A/B Testing: Clustered vs Clean Experiment Design

We’re currently designing an A/B test for a client’s product page. It’s the first experiment on the page, and we’ve recommended a number of changes.

The client pointed out that our recommended experiment contains, in effect, several variables. (Or as I called it, a “cluster” of variables.) How then will we know which variable had the greatest impact on the results?

A very good question. And the fact is, we won’t know which variable had the greatest impact.

For a first test, the goal is usually to achieve the greatest possible lift in performance.
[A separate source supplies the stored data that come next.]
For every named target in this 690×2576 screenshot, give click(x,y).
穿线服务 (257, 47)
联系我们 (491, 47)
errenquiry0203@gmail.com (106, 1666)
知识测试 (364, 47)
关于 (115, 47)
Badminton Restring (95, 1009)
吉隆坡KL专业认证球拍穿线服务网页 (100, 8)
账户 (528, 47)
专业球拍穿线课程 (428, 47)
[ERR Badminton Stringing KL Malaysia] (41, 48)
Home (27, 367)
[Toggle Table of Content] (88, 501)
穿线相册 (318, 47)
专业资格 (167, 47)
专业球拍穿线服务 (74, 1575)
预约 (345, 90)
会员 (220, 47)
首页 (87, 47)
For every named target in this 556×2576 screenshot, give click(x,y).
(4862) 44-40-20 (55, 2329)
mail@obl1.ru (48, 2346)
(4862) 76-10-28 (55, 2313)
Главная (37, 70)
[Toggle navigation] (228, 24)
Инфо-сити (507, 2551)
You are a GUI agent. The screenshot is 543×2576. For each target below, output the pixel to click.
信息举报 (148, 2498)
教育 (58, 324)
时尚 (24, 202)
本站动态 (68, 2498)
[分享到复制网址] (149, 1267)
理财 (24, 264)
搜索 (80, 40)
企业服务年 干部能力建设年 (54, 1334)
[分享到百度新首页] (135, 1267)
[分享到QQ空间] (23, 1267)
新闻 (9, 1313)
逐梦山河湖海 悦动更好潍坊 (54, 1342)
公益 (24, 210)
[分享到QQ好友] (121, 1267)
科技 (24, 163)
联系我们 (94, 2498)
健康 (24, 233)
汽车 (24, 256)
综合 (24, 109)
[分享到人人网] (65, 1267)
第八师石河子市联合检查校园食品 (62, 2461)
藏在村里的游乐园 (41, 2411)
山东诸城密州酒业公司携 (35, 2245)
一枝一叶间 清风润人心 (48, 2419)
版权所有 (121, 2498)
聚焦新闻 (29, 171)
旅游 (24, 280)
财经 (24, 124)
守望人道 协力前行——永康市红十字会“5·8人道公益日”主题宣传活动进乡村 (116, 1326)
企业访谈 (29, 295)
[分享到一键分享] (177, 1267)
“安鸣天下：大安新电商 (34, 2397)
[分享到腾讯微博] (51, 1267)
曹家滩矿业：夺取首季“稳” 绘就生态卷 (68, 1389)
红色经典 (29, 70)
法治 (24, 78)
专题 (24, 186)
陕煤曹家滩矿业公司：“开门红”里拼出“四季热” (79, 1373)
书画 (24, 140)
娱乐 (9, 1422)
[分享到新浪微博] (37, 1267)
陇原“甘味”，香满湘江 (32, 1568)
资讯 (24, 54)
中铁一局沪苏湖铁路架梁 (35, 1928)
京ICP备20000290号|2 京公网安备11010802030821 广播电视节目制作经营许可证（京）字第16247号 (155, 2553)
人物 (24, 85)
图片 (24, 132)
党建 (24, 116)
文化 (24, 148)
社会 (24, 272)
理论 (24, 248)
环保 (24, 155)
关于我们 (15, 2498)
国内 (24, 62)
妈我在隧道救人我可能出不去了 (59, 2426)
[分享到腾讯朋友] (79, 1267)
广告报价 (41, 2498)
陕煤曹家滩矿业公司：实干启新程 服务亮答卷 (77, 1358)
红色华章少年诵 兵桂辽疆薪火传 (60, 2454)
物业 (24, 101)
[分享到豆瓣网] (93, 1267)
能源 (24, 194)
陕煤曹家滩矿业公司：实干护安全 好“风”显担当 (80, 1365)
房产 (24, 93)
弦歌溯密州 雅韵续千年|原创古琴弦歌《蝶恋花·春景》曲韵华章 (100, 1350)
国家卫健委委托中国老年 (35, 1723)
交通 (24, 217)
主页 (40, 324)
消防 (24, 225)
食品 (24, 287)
In most cases, you’re not going to achieve that by making one isolated change (for example the wording of the call to action, or the color of a button.) Usually, there’ll be a combination of elements under review.

How do you decide what to change? Well, it’s a mixture of art and science. In reviewing a page, you consider established best practices and what you’ve learned from past experience, then hypothesize as to how the page could be made to perform better. Just a few things you might consider:

Is there a simple, obvious call to action?
Why should the user do as you ask? What’s the payoff?
Does the page invoke urgency? Why should the user act now?
Are there any unnecessary distractions on the page?
Is there anything on the page that might undermine its trustworthiness or make the user hesitate?
Does the page communicate effectively with all different personality types? (For example, Humanistic, Competitive, Methodical and Spontaneous personalities?)
Are there any particular persuasion tactics that could be employed on the page? (For example, Social Proof, Liking, Authority, Reciprocity, The Contrast Principle… For more online persuasion ideas, see this post for a Persuasion Checklist.)

As you can imagine, you can usually spot a whole raft of issues. So on a first test, the redesigns are usually quite dramatic. You’ll have a large cluster of variables to test.

And yes, that means you won’t know which changes had the strongest impact. It’s even possible that some of your changes had a negative impact. From a scientific viewpoint, these experiments aren’t very “clean”.

But that’s what follow-up tests are for. You can’t expect to get all your answers from one test.

As I wrote years ago (in discussing when is it advisable to end a test early) I think we should ask ourselves why we do these experiments. Almost always, it’s for marketing. The goal is to improve performance, not to advance scientific knowledge. “Cleanliness” takes a distant second to enhancing the bottom line.